(Source data)
——

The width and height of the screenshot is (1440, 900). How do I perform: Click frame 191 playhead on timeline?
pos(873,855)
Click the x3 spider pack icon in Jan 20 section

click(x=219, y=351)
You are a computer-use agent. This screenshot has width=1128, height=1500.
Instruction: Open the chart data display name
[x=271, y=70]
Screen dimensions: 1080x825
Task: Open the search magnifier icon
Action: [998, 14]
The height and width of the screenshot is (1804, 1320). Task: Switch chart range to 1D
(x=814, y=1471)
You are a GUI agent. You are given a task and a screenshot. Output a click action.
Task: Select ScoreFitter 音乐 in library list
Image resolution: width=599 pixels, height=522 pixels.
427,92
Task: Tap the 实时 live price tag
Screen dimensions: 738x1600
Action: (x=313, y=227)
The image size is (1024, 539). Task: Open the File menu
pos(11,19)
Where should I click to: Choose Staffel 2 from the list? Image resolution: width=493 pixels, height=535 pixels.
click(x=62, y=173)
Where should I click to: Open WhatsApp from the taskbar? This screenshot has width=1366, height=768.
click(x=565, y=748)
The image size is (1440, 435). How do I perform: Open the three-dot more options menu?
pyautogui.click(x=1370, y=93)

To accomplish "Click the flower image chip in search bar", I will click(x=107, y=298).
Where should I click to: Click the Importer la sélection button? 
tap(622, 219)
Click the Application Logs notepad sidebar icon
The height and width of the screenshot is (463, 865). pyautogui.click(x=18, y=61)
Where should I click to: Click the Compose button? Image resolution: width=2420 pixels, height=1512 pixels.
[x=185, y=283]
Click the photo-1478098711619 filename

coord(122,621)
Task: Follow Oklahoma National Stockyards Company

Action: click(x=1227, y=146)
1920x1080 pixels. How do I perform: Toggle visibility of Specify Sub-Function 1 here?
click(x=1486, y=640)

——

**Task item**
Every line of the data above belongs in the answer, unchanged.

**Answer box**
The width and height of the screenshot is (1440, 900). How do I perform: Click frame 191 playhead on timeline?
pos(873,855)
Click the x3 spider pack icon in Jan 20 section

click(x=219, y=351)
You are a computer-use agent. This screenshot has width=1128, height=1500.
Instruction: Open the chart data display name
[x=271, y=70]
Screen dimensions: 1080x825
Task: Open the search magnifier icon
Action: [998, 14]
The height and width of the screenshot is (1804, 1320). Task: Switch chart range to 1D
(x=814, y=1471)
You are a GUI agent. You are given a task and a screenshot. Output a click action.
Task: Select ScoreFitter 音乐 in library list
Image resolution: width=599 pixels, height=522 pixels.
427,92
Task: Tap the 实时 live price tag
Screen dimensions: 738x1600
Action: (x=313, y=227)
The image size is (1024, 539). Task: Open the File menu
pos(11,19)
Where should I click to: Choose Staffel 2 from the list? Image resolution: width=493 pixels, height=535 pixels.
click(x=62, y=173)
Where should I click to: Open WhatsApp from the taskbar? This screenshot has width=1366, height=768.
click(x=565, y=748)
The image size is (1440, 435). How do I perform: Open the three-dot more options menu?
pyautogui.click(x=1370, y=93)

To accomplish "Click the flower image chip in search bar", I will click(x=107, y=298).
Where should I click to: Click the Importer la sélection button? 
tap(622, 219)
Click the Application Logs notepad sidebar icon
The height and width of the screenshot is (463, 865). pyautogui.click(x=18, y=61)
Where should I click to: Click the Compose button? Image resolution: width=2420 pixels, height=1512 pixels.
[x=185, y=283]
Click the photo-1478098711619 filename

coord(122,621)
Task: Follow Oklahoma National Stockyards Company

Action: click(x=1227, y=146)
1920x1080 pixels. How do I perform: Toggle visibility of Specify Sub-Function 1 here?
click(x=1486, y=640)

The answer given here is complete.